Oral Presentation 50 Years Shine-Dalgarno Symposium 2023

AI-enabled scRNA-seq innovative analytics for automated cell type annotation and beyond (#20)

Fatemeh Vafaee 1
  1. UNSW, Sydney, NSW, Australia

Emerging single-cell technologies offer detailed cellular atlases of diverse tissues. However, the complexity of single-cell sequencing data poses challenges for effective analysis. Dr Vafaee and her team at UNSW are developing innovative approaches to overcome these challenges and improve the analysis of scRNA-seq data. During the talk, Dr Vafaee will highlight some of the key methods developed by her lab. One such method is a novel feature-extraction technique inspired by power spectral density analysis.
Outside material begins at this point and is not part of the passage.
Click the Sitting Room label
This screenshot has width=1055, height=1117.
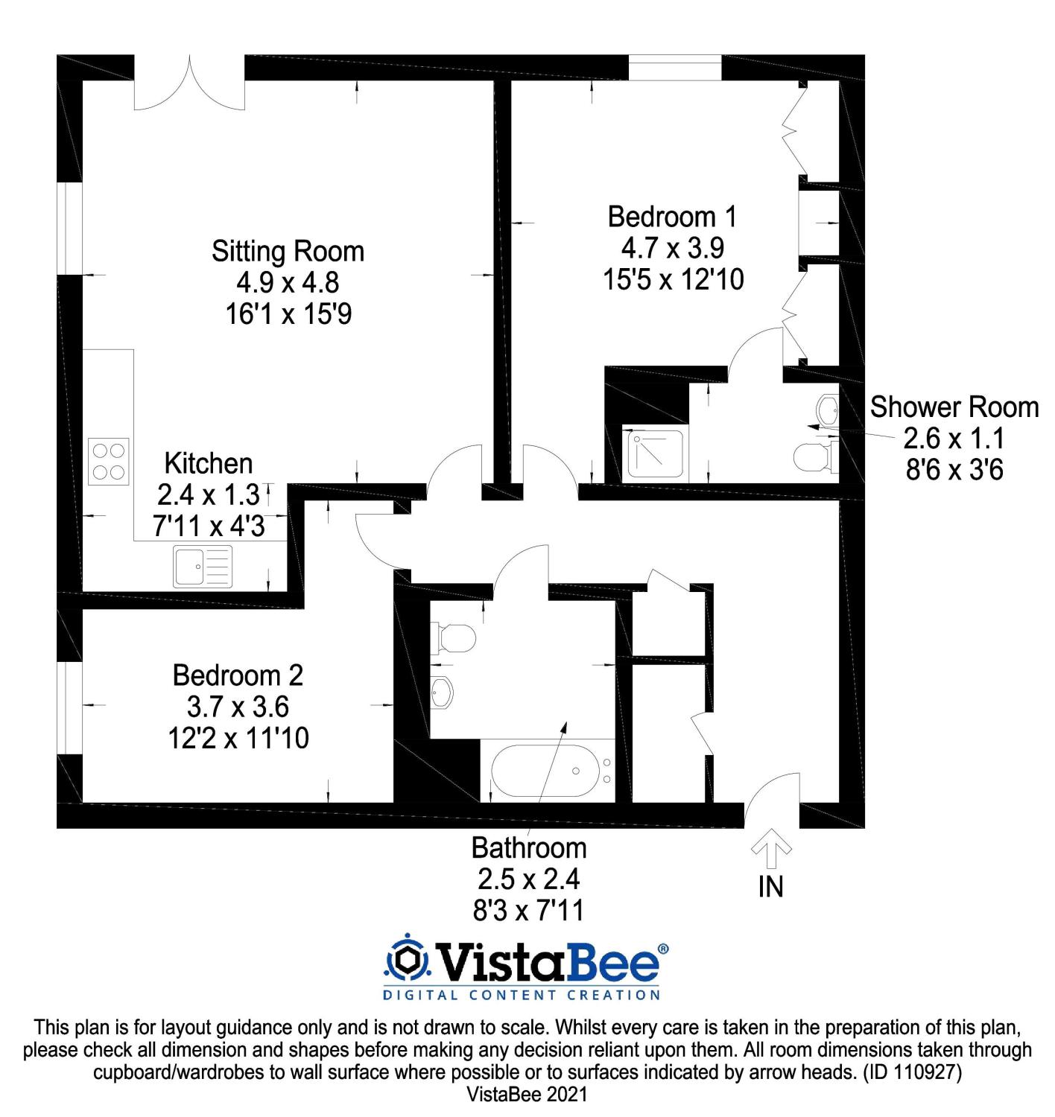point(288,252)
This approach significantly enhances the accuracy of cell subtype separation in large-scale single-cell omics data. Additionally, she will present their "omic imagification" method, which transforms molecular measurements into two-dimensional RGB images. Leveraging convolutional neural networks, this method improves the classification of different biological phenotypes. Supervised cell type classification methods using external annotated source data gain popularity but often face limitations in accurately classifying cell types absent in the source data. Dr Vafaee will also briefly introduce her lab’s research on open-set domain adaptation techniques, allowing cell type annotation in target datasets using source datasets with non-overlapping cell types.